This is especially true of scenes in pantomime, scenes without dialog.

Lay people, even visual artists, have said to me that they thought animating dialog must be especially difficult.  On the contrary, if you have a good voice actor, the animator has it much easier, because the voice actor will have done a lot of your timing for you, possibly will have even suggested good poses and gestures in her body language during recording.

The actor Edmond Gwenn, who played Kris Kringle in the original Miracle on 34th Street, famously said on his death bed that "dying is easy; comedy is hard."

But the animator says: dialog is easy; pantomime is hard. And you don't have to be on your death bed to know it.

Many people dislike mime artists, but working in front of your mirror over some silent action, that is exactly what you are, though the mirror and your sketchpad may be your only witnesses.

Your Assignment, should you choose to accept it...

For now, I am going to hold back my own ideas for this particular problem and ask you, What would you do?  If you were the animator, would you add more business to the scene? Let's say you have this restraint: the scene can't last more than 3.5 seconds, including holds.
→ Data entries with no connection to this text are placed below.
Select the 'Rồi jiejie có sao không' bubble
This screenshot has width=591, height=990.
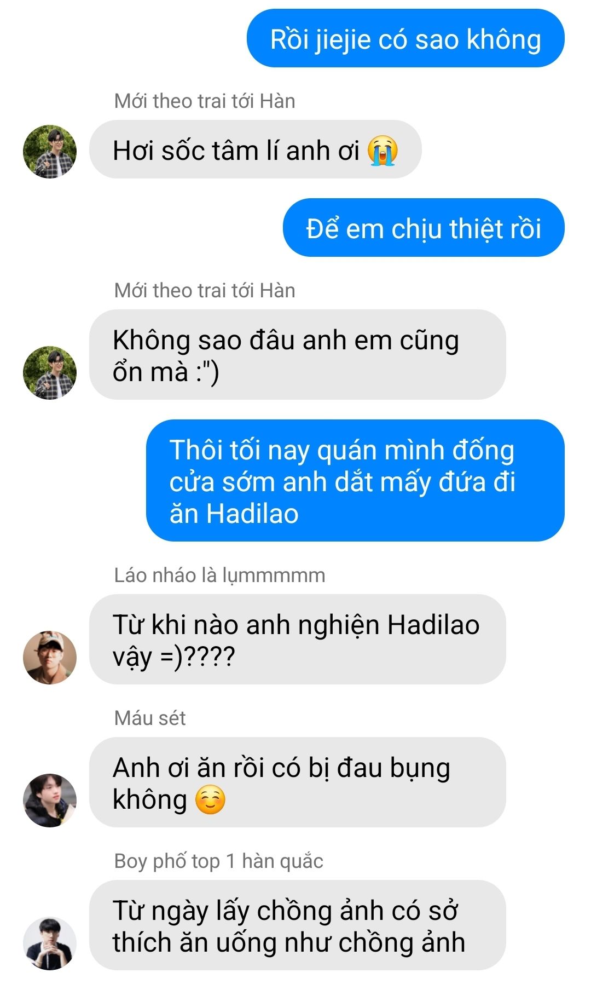click(x=405, y=38)
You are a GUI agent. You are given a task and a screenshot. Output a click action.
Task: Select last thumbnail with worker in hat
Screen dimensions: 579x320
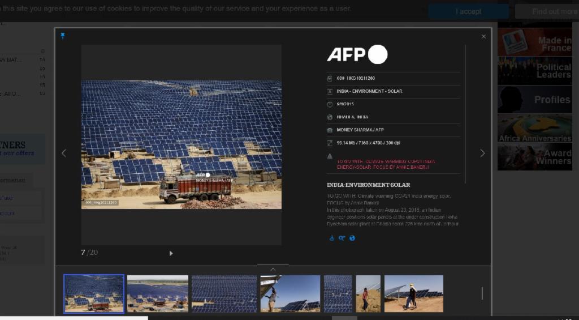(x=413, y=293)
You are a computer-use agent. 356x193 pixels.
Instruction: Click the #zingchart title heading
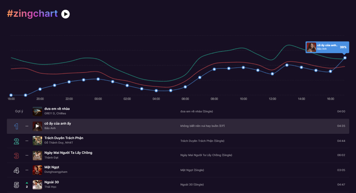(x=32, y=14)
In a week or so, I'll blog again with my own ideas.  In the meantime, why not let me know how you would do this?  I will be happy to hear from any of you.





Tuesday, May 29, 2018

No. 160, Developing the Scene, part 3

Getting It Right


To conclude the current blog series (No's 157, 158 and 159) we now will have a look at my revised pencil test.  I had said I would be erasing arms from the original drawings rather than creating all new drawings, and you will be able to see in the pencil test the ghost drawings where I was unable to get them erased completely.
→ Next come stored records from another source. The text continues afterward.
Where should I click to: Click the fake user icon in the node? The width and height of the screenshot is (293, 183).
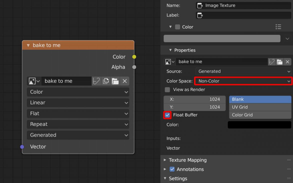click(x=96, y=81)
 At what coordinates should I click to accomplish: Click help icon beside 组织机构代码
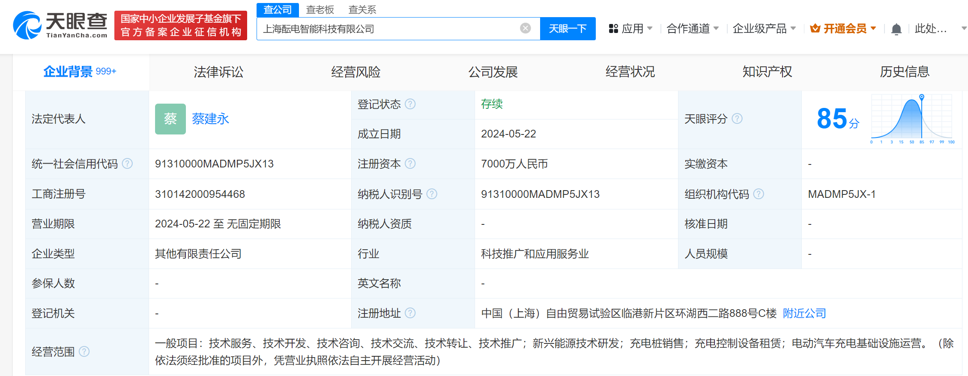click(x=758, y=194)
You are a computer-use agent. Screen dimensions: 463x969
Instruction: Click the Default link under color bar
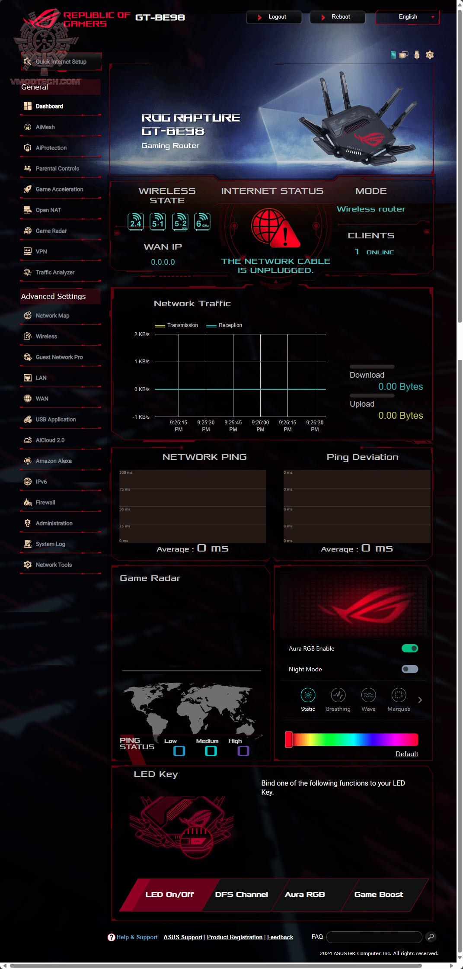(407, 754)
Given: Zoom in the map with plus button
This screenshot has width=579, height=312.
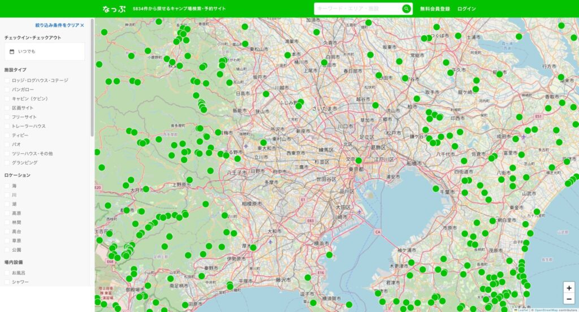Looking at the screenshot, I should pyautogui.click(x=569, y=288).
Here is the new pencil test.



Now this character-without-a-name raises up his arm in a flamboyant way that says as much about his arrogance and intolerance as his facial expressions and his head movement.  And it has come to me where I had seen almost exactly this same gesture before.  It was years ago, when I lived in New Orleans. In the lobby of a hotel where I then worked I saw a handsome young FBI agent look at his watch in precisely the same way. (How I knew he was with the FBI is a longer story.) But he had an attitude combined of vanity and self-importance that I obviously have never quite forgotten.

A good character animator must be an acute observer of human behavior. We never know when we might be able to make good use of such observations.


Sunday, May 27, 2018

No. 159, Developing the Scene, part 2

Not Quite There


Last time I revealed the extremes and breakdown drawings of my scene of an impatient man making a show of looking at his watch to express irritation with my main character.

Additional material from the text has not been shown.